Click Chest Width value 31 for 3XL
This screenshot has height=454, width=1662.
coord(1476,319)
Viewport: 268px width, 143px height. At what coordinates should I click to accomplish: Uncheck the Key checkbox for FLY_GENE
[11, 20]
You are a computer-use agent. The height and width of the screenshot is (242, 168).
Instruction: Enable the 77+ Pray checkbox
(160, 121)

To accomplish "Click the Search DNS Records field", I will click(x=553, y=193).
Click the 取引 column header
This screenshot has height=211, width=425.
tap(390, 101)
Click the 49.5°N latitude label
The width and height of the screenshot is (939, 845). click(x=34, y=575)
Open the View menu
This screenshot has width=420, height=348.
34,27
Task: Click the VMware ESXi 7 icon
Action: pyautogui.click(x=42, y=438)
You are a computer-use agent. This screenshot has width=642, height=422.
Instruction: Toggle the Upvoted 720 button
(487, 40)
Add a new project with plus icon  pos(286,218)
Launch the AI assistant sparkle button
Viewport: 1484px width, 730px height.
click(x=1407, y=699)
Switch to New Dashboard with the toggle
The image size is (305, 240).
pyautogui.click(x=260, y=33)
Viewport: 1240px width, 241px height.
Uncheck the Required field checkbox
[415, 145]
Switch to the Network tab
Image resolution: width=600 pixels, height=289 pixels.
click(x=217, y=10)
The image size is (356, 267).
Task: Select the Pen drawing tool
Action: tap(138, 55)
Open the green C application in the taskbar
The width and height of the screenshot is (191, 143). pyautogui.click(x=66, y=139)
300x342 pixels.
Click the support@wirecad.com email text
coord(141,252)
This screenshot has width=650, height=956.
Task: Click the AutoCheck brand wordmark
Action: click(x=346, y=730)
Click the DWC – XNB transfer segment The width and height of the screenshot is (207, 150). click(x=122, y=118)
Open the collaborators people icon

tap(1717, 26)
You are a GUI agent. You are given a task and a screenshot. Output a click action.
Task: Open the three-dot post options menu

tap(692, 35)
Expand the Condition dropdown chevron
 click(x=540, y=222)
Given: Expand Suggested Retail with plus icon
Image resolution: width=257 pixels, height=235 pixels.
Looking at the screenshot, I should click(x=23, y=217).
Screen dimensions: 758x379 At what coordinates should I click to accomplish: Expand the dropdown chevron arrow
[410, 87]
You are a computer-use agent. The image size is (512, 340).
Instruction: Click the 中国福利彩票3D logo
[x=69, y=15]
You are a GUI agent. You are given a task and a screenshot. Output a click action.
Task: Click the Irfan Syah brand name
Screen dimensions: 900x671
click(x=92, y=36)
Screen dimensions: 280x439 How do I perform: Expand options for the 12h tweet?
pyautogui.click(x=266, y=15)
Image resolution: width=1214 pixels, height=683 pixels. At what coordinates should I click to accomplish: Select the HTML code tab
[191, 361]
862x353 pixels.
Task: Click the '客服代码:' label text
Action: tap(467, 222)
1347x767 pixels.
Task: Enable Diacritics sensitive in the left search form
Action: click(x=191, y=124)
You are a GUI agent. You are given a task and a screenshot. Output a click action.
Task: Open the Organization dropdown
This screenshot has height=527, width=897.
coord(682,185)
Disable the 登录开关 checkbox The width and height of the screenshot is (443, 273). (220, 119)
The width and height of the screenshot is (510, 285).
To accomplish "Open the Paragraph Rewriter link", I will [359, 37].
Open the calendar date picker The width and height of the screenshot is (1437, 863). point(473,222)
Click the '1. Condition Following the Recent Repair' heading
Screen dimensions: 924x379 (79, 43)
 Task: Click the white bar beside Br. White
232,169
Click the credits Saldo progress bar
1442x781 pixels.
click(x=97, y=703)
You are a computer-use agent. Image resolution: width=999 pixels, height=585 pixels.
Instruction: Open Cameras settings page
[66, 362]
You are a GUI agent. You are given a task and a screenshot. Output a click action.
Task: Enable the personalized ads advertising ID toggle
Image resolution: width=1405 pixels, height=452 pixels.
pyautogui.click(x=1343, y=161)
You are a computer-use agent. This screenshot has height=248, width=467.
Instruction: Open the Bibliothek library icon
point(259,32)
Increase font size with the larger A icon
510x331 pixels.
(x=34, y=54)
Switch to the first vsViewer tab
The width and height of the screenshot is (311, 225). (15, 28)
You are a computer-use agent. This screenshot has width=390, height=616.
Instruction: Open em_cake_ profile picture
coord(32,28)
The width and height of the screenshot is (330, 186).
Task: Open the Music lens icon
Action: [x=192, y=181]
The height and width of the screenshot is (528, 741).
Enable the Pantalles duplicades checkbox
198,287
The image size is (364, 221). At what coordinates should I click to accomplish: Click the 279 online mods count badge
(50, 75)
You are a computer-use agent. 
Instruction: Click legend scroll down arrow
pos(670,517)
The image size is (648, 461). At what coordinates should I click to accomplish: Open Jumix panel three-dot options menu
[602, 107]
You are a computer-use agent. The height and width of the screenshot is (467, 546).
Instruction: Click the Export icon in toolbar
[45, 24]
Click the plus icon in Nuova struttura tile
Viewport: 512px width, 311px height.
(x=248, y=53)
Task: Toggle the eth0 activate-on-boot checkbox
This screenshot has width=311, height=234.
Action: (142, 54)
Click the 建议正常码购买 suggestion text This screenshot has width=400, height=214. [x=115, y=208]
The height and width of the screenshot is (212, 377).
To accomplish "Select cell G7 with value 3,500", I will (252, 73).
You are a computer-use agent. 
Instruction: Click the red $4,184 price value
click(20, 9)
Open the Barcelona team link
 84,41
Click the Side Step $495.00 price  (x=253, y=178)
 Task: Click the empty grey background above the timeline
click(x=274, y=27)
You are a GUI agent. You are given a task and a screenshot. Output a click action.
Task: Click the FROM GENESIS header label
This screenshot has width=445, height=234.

To do = Please go through the entries and show every line with the word "computer".

Written response =
You are a computer-use agent. The height and width of the screenshot is (242, 168).
You are a computer-use agent. This screenshot has width=642, height=422.
You are a computer-use agent. The image size is (512, 340).
You are a computer-use agent. Image resolution: width=999 pixels, height=585 pixels.
You are a computer-use agent. This screenshot has height=248, width=467.
You are a computer-use agent. This screenshot has width=390, height=616.
You are a computer-use agent. 
You are a computer-use agent. The height and width of the screenshot is (467, 546).
You are a computer-use agent. 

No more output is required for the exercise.